WATCH: ‘She’s white!’ Miss SA Natasha Joubert gets a proper Coconut Kelz welcome

Lesego Thlabi aka ‘Coconut Kelz’. Picture: Instagram

Lesego Thlabi aka ‘Coconut Kelz’. Picture: Instagram

Published Aug 15, 2023


Just a day after Natasha Joubert was crowned Miss South Africa, online users were earnestly Googling her race.

The fan favourite had been tipped to take the crown after narrowly losing out on the prestigious title in 2020.

Not one to be left behind when it comes to all things pop culture and controversial, local satirist and comedian Lesego Tlhabi, AKA Coconut Kelz, joined the conversation and brought her sense of humour to her online community.

Taking to TikTok, dressed in a pink gown and blonde weave, the TV personality was completely in character.

"Guys, she’s white," squealed Kelz in response to Joubert winning the Miss SA title.

"Finally, I feel represented. I feel seen," she added.

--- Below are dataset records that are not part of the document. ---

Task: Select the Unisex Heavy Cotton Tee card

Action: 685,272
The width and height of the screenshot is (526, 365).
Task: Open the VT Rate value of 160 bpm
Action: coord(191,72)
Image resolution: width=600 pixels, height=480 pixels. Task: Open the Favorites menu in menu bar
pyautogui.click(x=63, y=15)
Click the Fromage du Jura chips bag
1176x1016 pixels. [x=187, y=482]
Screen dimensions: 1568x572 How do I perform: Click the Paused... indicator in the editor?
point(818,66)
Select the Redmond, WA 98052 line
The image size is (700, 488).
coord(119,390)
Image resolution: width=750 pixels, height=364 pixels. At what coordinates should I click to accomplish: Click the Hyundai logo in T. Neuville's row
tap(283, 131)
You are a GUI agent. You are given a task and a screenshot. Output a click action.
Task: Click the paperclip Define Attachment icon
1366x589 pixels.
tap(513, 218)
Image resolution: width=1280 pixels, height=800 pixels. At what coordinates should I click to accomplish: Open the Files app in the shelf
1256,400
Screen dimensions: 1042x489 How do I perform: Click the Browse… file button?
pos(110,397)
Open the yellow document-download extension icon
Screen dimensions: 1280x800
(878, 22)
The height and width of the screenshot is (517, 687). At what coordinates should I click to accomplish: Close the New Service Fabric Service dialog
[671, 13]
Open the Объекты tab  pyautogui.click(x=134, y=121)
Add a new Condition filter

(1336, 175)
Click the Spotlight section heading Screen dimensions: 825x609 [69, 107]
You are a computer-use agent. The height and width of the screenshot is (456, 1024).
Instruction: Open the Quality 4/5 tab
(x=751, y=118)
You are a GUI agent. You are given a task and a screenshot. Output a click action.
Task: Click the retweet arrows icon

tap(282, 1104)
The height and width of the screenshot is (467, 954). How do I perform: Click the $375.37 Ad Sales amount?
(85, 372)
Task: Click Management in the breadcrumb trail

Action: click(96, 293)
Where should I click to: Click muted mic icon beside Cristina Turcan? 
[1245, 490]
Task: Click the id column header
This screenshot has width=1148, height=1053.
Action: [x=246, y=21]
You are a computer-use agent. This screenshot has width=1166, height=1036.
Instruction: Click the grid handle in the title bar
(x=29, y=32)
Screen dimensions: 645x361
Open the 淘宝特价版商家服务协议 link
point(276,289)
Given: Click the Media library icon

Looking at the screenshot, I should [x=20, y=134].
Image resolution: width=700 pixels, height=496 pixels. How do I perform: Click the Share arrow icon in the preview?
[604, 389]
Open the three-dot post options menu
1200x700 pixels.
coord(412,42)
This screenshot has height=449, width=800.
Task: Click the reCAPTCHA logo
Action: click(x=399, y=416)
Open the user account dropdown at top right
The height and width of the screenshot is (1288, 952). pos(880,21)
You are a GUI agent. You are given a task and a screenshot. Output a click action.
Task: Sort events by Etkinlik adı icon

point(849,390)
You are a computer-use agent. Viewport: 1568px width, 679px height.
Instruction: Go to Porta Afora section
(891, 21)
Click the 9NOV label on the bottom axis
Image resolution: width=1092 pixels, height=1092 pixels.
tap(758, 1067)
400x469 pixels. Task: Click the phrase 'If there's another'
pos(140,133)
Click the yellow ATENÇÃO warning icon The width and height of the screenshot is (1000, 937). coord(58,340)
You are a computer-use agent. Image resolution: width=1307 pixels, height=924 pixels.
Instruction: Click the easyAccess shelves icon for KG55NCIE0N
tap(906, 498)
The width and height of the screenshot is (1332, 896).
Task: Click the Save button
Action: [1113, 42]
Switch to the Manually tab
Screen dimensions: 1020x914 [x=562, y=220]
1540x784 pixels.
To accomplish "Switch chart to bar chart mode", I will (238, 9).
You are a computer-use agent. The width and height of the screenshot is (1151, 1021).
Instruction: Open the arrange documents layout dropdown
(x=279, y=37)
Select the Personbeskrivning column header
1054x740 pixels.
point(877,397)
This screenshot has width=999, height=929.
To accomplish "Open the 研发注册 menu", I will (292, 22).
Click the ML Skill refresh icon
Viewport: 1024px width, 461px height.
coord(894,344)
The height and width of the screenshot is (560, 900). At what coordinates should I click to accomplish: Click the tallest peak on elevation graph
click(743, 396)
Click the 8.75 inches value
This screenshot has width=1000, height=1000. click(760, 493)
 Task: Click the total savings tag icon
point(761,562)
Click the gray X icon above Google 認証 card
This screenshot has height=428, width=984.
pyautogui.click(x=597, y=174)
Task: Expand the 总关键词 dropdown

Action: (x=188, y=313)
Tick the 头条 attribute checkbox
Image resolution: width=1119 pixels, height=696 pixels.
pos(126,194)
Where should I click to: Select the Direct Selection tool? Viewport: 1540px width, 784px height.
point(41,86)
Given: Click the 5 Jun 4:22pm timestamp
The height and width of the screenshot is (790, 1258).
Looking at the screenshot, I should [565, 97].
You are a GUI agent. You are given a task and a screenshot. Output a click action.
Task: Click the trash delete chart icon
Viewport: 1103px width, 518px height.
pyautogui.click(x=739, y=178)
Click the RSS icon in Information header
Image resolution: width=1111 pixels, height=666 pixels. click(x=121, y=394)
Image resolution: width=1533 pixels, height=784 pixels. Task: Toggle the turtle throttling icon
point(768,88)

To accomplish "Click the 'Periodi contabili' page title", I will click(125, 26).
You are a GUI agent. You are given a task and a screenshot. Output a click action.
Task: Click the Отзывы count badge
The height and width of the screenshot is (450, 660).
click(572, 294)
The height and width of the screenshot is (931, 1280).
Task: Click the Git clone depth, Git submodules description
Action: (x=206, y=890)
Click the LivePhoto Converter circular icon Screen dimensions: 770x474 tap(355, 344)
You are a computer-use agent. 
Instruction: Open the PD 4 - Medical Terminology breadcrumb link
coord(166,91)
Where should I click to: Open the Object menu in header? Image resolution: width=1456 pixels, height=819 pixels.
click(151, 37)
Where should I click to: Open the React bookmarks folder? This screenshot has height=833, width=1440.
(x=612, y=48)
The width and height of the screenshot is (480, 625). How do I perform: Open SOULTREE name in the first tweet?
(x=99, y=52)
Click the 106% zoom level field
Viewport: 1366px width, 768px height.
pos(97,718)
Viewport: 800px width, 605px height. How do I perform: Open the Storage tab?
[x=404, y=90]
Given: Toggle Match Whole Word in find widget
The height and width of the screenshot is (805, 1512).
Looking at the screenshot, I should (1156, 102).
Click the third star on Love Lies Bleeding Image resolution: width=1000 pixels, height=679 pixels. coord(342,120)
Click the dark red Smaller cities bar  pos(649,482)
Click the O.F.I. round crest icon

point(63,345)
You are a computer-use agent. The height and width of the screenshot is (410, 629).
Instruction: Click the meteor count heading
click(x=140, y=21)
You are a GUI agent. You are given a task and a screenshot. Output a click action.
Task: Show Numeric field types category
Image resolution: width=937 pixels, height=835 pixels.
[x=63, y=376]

Throwing shade at former Miss Universe Zozibini Tunzi, she said, "It’s been a couple of years. There was this girl, Zozi, Zinzi - she won Miss Universe."

Referring to Tunzi’s hairstyle, Kelz explained, "She has a German cut. I’ve even lived in Germany for a year, guys. I’ve never seen people with that hair in Germany."


Howzit guys 🩷![CDATA[]]>💐

♬ original sound - lesego_tlhabi

Jumping back to Joubert, Kelz delighted in Miss SA’s sparkling blue eyes, "just like mine."

Kelz lost the plot when trying to congratulate Joubert in Afrikaans. "Congratulations, my skat."

Veering off course, she got into the Cape Town taxi strike and blamed the EFF and ANC for causing chaos.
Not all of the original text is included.